Small talk? Many Aspergians don’t need no stinkin small talk. At least you won’t get much from them. And if you do get some, it will probably be about some obscure topic.
In summary, for social issues, many Aspergians are hard to work with if you have standard NT sensibilities. They may not know last night’s baseball score (but they might, it involves numbers…). They will not notice that they grossed you out with a discussion. They may be too loud in their speech, or most impossible to engage in conversation at all. And if that shirt makes you look fat, they will tell you.
In the original Star Wars movie, there is a scene near the end of the movie where the rebels are attacking the Death Star. They are overwhelmed with Empire ships chasing them, Empire guns shooting at, and when one of the rebel pilots begins to unravel his commander says “Stay on target”. At my job, this phrase is OFTEN used to rein people back into the work they should be doing.
Aspergians often have issues keeping focus on a topic. At work, it is necessary to be able to integrate what you see, hear, remember, and what is documented to do your job. At this point, multi-tasking isn’t just good, it’s required (ADHD people take heart, your multiple thread skills can actually help as an adult).

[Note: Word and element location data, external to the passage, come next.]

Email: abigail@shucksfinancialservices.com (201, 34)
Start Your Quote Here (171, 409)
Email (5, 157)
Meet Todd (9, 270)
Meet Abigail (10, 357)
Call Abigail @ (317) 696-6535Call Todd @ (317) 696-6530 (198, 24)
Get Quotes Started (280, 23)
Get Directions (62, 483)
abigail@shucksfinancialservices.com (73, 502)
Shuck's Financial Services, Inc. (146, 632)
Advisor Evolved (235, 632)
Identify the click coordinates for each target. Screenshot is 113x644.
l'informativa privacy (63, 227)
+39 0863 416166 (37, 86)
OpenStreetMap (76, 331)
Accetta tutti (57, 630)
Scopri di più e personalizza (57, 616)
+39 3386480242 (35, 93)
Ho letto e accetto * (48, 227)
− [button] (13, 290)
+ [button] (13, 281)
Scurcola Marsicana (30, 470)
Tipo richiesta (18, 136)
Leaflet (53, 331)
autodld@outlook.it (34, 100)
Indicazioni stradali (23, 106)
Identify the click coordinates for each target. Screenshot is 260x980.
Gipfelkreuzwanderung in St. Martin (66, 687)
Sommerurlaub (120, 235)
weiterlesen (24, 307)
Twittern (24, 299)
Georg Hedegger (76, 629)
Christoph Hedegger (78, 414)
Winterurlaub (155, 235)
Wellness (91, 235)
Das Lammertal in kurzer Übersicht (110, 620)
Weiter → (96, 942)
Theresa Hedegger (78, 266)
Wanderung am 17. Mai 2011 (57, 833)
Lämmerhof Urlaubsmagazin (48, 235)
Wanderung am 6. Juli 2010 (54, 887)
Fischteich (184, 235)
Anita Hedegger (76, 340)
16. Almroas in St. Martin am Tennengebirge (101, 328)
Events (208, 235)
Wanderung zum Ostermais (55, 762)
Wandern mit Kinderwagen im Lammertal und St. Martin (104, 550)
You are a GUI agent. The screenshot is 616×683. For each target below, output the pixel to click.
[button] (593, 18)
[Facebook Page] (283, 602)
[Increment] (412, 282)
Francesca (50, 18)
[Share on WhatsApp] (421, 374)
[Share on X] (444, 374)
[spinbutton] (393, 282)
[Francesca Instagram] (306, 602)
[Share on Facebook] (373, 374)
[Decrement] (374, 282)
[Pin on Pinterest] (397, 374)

Many Aspergians tend to focus on one idea at a time. So if the project is to create a new application for a cell phone that allows you to find a restaurant and order from that restaurant’s menu, the Aspergian may focus on one issue: inaccurate map data. Even when informed that map data is a lower priority and will be resolved later, the Aspergian may continue to work on that issue. There will be an argument/discussion.
Aspergians often like to have all of the information they need at the start, and many times, what you know at the beginning of the project is NOT everything you need to know. So motivating them to begin work, noting the holes, is hard.
Aspergians often need prioritizing which task to perform first.
And of course, many Aspergians resist change. For all of the latest technology many of us use, often it is very hard to convince an Aspergian to change how they get to work, what car they drive, what foods they eat, let alone to make changes to an existing function/application/you name it.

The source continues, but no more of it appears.